L’ensemble de la barre se présente comme une composition savante scandée par les césures des cages d’escalier vitrées entre lesquelles alternent des façades en pierre de taille creusées de fenêtres et des batteries de loggias carrées qui laissent apparaître sa structure en béton. Une partition sur laquelle vient se surimprimer la ponctuation régulière de petits balcons désuets conçus pour qu’une personne seule puisse s’accouder au garde-corps et fumer ou simplement profiter de l’animation de la rue.
Rotule
Mais ce territoire qui se présente comme une enclave va à l’encontre des projets des édiles de la capitale qui cherchent à établir des porosités avec la proche banlieue et ne regardent plus le périphérique comme une fatalité. Les deux tiers de la barre plissée sont ainsi condamnés à la destruction pour connecter au nord le square Séverine au petit parc qui s’agrandira vers le sud en intégrant des terrains de sport jusqu’à la rue Serpollet.
La
rue Henri-Duvernois ne serpentera plus mais s’alignera sur la rue Louis-Ganne.

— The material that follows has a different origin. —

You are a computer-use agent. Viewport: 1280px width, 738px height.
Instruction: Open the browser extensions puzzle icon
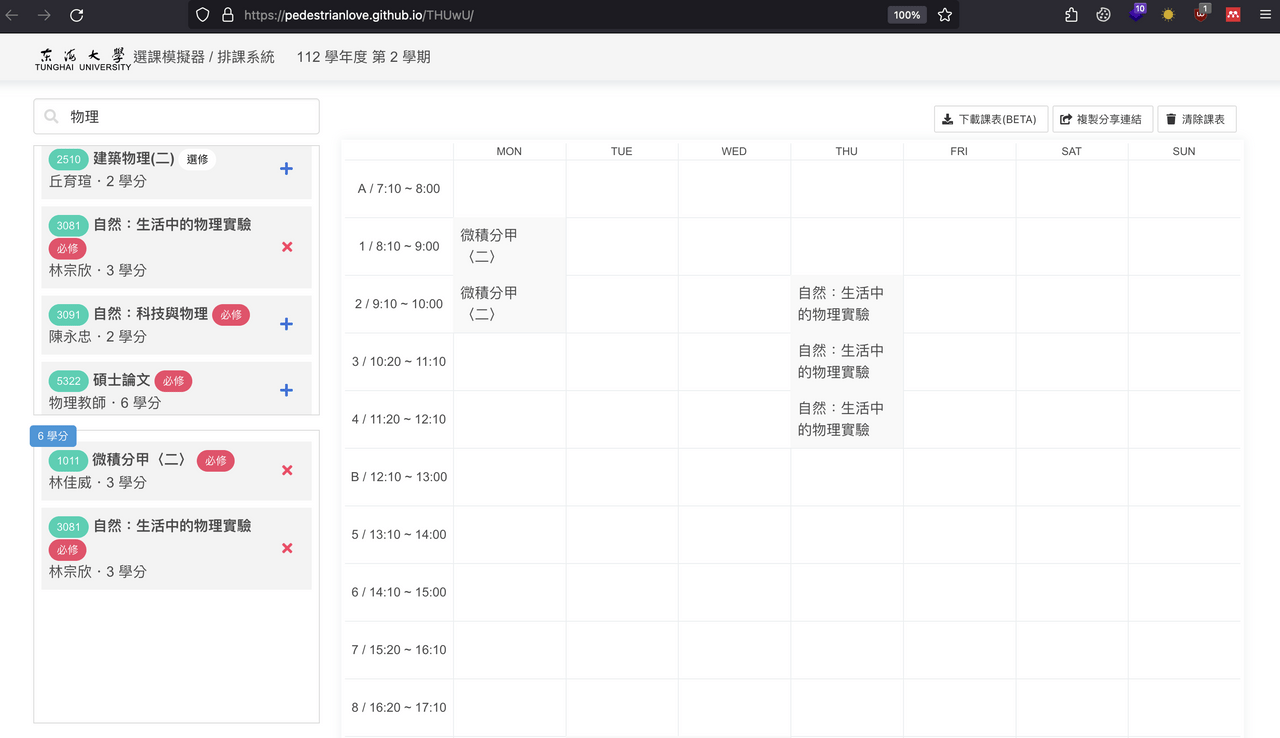coord(1071,15)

Quant au reliquat de la construction existante, il se refermera sur lui-même et
se surélèvera afin de composer une rotule capable d’articuler le nouveau parc
urbain et ses futurs plots de logements à la ville dense qui s’étend à l’ouest
le long du boulevard Davout.
Les
projets en compétition se divisent très distinctement en deux catégories :
ceux qui ont reformulé la question posée et ceux qui ont apporté des réponses. Ainsi
les propositions de l’agence png associée à Julien Boidot et du studio Muoto cherchent
à conserver l’utopie moderne inscrite dans les gènes de cette barre HLM des
années 1950, tout en prenant en compte les nouvelles exigences urbaines mais
sans l’humilier inutilement en l’obligeant à imiter l’îlot HBM, son ennemi
héréditaire. Les autres équipes l’ont simplement considérée en termes de
réutilisation, noyant la partie conservée dans la construction nouvelle et
considérant la partie détruite comme un gisement de matériaux à recycler en
suivant à la lettre la volumétrie préconisée par l’étude de faisabilité.
REPARTIR DE LA STRUCTURE
png + Julien Boidot (lauréats)
L’agence
png associée à Julien Boidot n’a pas suivi les recommandations de l’étude de
faisabilité pour tenter de préserver le mieux possible l’intégrité du bâtiment
restant. Elle ne le replie pas sur lui-même le long de la rue dévoyée comme
cela lui est demandé, mais elle en reconstruit la proue qui accueillera des
plateaux de bureaux dans la continuité des dalles de l’existant. Seule une
adjonction basse recouverte d’une toiture végétalisée en permet l’adressage,
tandis que le rez-de-chaussée et le premier étage se vitrent uniformément
derrière les hauts piliers de la structure apparente afin de composer un vaste
portique assurant une transparence maximale entre la rue le parc. Munis d’une
coursive extérieure, ces deux niveaux abritent des locaux d’activité
directement connectés à la ville à travers un paysage remodelé. Quant à la
surélévation demandée, elle étend uniformément ses deux niveaux sur l’ensemble
de la construction pour abriter la crèche et les nouveaux logements. Les piliers
de son ossature bois viennent se superposer à la structure en béton, en prenant
un rythme deux fois plus rapide.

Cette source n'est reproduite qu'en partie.